When a company goes public, there are suddenly all kinds of new demands and pressures. There are investors to please and constant revenue numbers that must be hit. If you’re the first in your industry to go public or the industry leader, you’ll have additional media scrutiny on every blip in your stock chart.
Some companies buckle under this pressure. So far, Facebook’s a good example of that. It hasn’t focused on the things that need doing (revamping its mobile application) and is changing things for the worse in a desperate scrabble to find revenue, any revenue. The site is throttling how often fan page content appears in fans’ newsfeeds, with most status updates reaching an all-time low of about 15% of fans–unless, of course, you want to pay to promote your content. Add that to other “huh?” inducing business decisions like allowing people to pay to promote content from their personal profiles as well, and it all paints a picture of a company that’s drowning.
Then you look at LinkedIn, and you see a totally different picture. You see a company who understands what it’s primary business is–a professional social network. They don’t try to be fun; they don’t try to be hip. They embrace the essential seriousness of their endeavor and focus narrowly on their professional niche. They’re revamping their products and services to give more value to customers not less. Take their recent redesign of the LinkedIn company pages. Sure, they’re cribbing a little from Facebook with the cover photo, but the overall emphasis is getting people to spend more time on the site, use it more so they’ll want to pay for additional advertising features, not taking away all alternatives for organic follower growth.

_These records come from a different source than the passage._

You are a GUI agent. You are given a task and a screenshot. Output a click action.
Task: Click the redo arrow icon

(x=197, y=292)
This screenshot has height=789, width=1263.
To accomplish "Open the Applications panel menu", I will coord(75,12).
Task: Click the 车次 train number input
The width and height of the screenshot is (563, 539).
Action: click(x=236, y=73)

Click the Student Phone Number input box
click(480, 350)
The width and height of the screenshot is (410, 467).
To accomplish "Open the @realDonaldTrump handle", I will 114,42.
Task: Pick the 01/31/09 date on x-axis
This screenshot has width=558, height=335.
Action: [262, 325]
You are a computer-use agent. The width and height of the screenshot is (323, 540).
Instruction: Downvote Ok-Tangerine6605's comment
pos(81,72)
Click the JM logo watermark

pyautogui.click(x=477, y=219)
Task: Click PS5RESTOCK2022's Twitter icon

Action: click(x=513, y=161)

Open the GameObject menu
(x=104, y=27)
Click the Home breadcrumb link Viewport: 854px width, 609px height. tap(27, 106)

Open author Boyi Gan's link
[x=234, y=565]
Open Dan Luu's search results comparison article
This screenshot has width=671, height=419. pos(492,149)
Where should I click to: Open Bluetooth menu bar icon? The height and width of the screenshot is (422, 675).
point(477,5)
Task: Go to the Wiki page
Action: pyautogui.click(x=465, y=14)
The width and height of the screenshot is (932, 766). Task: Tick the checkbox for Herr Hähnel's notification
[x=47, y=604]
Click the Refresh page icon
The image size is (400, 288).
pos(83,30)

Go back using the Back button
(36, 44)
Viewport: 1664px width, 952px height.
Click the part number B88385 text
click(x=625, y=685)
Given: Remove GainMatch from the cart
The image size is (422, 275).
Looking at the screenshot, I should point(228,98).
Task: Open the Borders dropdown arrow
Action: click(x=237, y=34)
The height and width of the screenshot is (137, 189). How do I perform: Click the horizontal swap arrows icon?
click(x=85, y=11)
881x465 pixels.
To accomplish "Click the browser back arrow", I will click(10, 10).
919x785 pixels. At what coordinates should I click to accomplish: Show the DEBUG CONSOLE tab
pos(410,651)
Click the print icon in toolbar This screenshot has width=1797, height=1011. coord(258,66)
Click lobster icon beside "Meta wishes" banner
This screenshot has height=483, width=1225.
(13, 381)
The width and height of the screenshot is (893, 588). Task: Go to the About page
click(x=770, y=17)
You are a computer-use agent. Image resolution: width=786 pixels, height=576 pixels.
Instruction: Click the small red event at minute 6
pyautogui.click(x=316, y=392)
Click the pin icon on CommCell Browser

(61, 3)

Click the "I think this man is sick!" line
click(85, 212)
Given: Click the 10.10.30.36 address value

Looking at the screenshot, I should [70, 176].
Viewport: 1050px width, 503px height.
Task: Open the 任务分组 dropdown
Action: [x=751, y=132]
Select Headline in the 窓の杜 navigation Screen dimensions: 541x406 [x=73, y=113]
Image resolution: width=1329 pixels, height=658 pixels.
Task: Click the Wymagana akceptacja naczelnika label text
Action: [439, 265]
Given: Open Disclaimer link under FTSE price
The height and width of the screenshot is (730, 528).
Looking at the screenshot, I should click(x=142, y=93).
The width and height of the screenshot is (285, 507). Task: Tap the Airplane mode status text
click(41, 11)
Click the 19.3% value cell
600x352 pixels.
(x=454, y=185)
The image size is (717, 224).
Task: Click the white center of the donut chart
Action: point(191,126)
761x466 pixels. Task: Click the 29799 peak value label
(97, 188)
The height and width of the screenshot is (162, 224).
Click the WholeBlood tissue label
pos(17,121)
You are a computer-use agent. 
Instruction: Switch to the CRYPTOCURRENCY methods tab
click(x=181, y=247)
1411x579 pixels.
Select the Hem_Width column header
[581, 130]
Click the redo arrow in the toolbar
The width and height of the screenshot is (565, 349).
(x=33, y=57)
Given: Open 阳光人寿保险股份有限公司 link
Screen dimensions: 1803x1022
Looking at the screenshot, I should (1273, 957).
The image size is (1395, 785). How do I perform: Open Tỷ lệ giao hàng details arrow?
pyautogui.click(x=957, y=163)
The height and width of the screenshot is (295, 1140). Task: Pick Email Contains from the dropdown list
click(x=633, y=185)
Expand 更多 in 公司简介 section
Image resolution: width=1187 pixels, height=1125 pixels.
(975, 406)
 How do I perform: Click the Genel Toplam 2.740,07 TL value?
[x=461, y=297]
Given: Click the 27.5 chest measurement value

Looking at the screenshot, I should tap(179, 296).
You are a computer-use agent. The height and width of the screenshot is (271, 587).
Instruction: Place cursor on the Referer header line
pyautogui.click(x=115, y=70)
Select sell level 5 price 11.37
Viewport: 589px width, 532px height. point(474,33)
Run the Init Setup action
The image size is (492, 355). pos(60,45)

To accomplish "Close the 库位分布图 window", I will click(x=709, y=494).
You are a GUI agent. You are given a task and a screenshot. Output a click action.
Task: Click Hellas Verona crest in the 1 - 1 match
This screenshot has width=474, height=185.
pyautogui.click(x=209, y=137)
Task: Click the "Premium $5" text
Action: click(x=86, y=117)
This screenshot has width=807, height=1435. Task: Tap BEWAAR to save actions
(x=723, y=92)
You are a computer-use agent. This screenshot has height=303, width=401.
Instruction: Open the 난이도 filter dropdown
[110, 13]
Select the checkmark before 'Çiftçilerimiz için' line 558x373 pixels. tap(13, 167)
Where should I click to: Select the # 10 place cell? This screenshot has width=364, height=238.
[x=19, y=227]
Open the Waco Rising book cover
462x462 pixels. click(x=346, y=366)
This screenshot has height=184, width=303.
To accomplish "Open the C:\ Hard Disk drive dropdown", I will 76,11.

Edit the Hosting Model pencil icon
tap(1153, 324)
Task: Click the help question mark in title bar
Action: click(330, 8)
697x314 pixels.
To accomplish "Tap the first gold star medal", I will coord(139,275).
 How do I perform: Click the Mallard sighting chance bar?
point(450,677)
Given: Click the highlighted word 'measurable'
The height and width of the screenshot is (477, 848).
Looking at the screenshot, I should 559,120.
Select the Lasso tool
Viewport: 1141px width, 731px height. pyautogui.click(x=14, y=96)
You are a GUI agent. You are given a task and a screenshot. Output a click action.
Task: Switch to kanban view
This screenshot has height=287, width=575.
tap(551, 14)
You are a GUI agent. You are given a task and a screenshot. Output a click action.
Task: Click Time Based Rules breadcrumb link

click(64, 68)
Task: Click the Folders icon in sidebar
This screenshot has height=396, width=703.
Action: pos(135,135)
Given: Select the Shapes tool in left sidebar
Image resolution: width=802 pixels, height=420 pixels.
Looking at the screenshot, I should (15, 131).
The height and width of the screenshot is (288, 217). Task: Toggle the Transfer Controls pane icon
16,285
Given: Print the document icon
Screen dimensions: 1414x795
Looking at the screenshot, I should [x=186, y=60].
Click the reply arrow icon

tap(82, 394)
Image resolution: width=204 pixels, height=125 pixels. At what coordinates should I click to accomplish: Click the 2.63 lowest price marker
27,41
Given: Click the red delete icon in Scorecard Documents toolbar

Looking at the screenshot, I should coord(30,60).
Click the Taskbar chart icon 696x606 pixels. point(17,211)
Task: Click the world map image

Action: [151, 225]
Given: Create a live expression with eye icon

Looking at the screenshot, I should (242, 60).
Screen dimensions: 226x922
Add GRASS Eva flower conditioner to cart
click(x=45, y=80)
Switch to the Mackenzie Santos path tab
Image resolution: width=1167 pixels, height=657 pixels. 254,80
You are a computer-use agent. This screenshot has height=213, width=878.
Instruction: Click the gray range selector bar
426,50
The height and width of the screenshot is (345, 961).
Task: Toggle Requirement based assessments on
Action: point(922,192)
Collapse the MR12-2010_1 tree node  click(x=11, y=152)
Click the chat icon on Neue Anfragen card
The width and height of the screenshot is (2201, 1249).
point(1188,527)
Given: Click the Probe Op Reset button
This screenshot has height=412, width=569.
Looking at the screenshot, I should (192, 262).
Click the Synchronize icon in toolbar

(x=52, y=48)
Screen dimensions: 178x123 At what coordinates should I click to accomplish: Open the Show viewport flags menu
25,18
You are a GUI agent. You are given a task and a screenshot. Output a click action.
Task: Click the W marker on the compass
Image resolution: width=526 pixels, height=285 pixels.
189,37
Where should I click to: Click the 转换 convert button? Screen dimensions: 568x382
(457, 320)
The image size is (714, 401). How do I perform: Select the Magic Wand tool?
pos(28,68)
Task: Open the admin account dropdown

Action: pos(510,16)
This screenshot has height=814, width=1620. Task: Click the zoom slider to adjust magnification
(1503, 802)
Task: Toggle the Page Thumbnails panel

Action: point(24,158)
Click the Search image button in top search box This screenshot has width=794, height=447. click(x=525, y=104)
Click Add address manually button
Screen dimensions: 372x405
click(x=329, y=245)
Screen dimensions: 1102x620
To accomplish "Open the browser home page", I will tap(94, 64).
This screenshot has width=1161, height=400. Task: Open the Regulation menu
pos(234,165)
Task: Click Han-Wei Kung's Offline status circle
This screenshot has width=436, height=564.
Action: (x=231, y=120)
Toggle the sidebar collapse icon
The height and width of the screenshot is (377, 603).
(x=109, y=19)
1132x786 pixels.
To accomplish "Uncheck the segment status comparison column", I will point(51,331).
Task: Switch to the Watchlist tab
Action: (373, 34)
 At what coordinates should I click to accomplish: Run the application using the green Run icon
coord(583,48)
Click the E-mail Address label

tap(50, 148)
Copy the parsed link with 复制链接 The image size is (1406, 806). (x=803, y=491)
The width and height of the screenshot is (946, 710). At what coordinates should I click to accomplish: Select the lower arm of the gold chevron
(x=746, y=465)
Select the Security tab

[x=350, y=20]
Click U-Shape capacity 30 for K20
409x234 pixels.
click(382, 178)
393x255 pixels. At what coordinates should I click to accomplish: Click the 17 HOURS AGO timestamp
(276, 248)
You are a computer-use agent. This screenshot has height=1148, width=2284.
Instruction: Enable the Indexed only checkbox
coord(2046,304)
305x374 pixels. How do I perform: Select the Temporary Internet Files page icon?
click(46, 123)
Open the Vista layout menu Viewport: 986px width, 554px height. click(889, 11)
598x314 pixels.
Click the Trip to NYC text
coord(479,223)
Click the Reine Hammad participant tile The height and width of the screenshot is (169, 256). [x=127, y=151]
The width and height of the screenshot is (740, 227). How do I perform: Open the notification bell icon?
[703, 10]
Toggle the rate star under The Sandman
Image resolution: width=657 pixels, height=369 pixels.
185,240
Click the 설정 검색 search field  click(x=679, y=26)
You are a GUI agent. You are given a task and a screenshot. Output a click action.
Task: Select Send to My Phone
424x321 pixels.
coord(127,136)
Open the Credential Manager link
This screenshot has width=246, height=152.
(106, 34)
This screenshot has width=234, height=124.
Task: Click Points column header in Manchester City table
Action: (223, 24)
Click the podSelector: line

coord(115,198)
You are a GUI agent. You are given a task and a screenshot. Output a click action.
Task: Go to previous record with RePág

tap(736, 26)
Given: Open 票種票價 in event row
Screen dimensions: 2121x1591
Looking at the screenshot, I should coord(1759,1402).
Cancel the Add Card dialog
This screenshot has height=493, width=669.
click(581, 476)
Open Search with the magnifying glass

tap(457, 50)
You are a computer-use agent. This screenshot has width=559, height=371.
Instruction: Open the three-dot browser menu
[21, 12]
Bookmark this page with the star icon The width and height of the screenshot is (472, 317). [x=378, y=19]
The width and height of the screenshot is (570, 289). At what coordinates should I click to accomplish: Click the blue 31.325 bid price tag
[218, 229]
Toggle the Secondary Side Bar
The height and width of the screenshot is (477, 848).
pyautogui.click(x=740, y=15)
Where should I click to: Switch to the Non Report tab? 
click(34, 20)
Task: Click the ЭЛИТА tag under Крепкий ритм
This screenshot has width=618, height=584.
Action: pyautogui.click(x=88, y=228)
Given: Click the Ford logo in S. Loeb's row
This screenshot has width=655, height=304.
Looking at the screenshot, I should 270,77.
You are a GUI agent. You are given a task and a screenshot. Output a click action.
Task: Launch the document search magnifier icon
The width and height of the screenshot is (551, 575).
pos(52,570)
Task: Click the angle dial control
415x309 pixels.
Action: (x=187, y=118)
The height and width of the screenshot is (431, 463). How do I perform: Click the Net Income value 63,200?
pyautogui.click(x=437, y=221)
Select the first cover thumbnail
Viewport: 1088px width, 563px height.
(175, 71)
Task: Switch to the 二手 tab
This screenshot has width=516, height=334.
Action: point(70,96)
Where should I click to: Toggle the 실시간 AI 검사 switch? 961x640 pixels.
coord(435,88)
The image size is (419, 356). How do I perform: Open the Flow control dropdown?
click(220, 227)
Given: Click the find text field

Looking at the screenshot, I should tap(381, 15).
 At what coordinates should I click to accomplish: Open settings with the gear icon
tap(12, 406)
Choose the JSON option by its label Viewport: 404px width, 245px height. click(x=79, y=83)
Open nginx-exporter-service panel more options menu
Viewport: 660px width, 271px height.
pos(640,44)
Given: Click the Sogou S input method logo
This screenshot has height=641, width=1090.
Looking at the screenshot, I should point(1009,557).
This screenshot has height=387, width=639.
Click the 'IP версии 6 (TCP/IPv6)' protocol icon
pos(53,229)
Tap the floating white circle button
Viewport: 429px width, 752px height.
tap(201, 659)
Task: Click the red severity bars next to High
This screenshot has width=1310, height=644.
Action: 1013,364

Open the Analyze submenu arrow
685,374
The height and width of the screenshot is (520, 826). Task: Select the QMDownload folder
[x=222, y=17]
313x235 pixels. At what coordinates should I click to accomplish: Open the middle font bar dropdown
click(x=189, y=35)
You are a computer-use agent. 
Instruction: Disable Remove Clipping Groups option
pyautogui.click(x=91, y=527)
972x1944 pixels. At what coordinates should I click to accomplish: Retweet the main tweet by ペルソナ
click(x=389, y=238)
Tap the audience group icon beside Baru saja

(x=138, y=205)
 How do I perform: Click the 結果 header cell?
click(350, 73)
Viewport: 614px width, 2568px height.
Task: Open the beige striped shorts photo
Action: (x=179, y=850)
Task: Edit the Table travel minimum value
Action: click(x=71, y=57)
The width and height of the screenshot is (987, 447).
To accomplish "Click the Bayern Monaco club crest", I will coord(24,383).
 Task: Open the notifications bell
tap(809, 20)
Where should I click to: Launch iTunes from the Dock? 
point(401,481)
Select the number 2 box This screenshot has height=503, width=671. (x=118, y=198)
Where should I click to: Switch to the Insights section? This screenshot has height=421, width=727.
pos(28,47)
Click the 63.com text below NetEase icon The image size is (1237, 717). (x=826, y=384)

LinkedIn’s recent improvements don’t stop there. They’ve added a recent ability to follow users you aren’t connected to. You can’t message them or use their connections to make introductions, but you can see what Richard Branson or Arianna Huffington are talking about from a business perspective. It’s another page ripped from the Facebook playbook, with their subscribe function. Finally, they’ve added a smart and easy way to endorse people–vouch for a skill they have without taking the time to write a long, personal recommendation. It’s not as useful as the recommendation function, but it’s nice to see at a glance how others perceive someone’s expertise. Oh yeah, that idea’s liberally borrowed from Klout’s K+ function.
LinkedIn is not reinventing the wheel. It’s not trying to. What it is doing is watching very closely and adapting technologies to fit its narrow niche. It’s working to keep its current customers happy and providing them with added reasons to stick around on the site instead of pissing off its business customers.